Other such uses are for configuring code for use with multiple compilers and systems. For example the MS Windows API is very different from UN*X and Linux style APIs, which differ in more subtle ways among themselves. Compilers tend to define a set of non-standard macros which can help determine which compiler (make and version) is being used. Other techniques can be used to ascertain what operating system is being used - from explicitly defining one or more macros on the compiler command line to using tool such as the GNU auto tools (autoconf, automake etc.).
One example you might like to look at is the Boost (see
http://www.boost.org) config library (
http://www.boost.org/doc/libs/1_35_0/libs/config/doc/html/index.html). The Boost C++ libraries provide a very useful set of tools to the C++ programmer - some of these have made it into the C++ library proper with the TR1 library update to the ISO standard C++. However they tend to assume good compliance to standard C++ and push compilers to (and often beyond) their limits. The need to build and execute the Boost libraries on various systems and compilers (sometimes requiring compiler workarounds for missing or broken features) so has an extensive set of configuration macros.

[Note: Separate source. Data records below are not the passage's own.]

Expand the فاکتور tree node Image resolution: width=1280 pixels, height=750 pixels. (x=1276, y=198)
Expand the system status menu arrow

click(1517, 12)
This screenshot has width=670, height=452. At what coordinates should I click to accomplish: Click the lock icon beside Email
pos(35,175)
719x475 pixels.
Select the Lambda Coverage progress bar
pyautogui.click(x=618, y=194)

Other uses of macros concern the fact that they are part of the standard - usually inherited by C++ from C. A couple of such are the NDEBUG and assert macros. The C assert macro can be used to check invariants, pre- and post- conditions and the like. In builds in which NDEBUG is _not_ defined the assert macro will generally terminate execution of the application usually with a message indicating where the assertion failed and often what the asserted condition was. Some debuggers can trap assertions and take you straight to the offending line. If NDEBUG is defined the assert does nothing (so never, never, never do real work in an assert).
Others are the __FILE__ and __LINE__ macros provided by the compiler so that source file name and line number information can be injected into error messages. Often these are wrapped up in a function like macro so the caller does not have to remember to use __FILE__ and __LINE__ explicitly. Doing so requires a macro so that the values of __FILE__ and __LINE__ are evaluated at the current file and line and not the value for the single place used for say a (real non-macro C/C++) function in which they were placed.
Other uses are cases where we wish macros to effectively write some code for us but other techniques are not available to do it (note: class and function templates have helped a lot to reduce such cases). One area is where you have a set of related data and they have to be used to create various constructs. Consider a table of strings and an enumeration type that represents indices into the table:
char const * const stringTable[] =
{ "String 0"
, "String 2"
, "String 4"
, "" // End stop
};
enum StringId
{ EString0
, EString2
, EString4
, EStringEnd // End stop
};
These are quite likely to be in different files. The ids for use by everyone and the strings only defined in a single place access by say by some function. The problem again is one of consistency over time. As strings are added to the table the StringId enum definition has to be updated and kept in sync with the strings. It is quite possible for someone to re-arrange the strings into some sort of more logical order but forget to update the StringId values or to not quite get the changes consistent across both constructs.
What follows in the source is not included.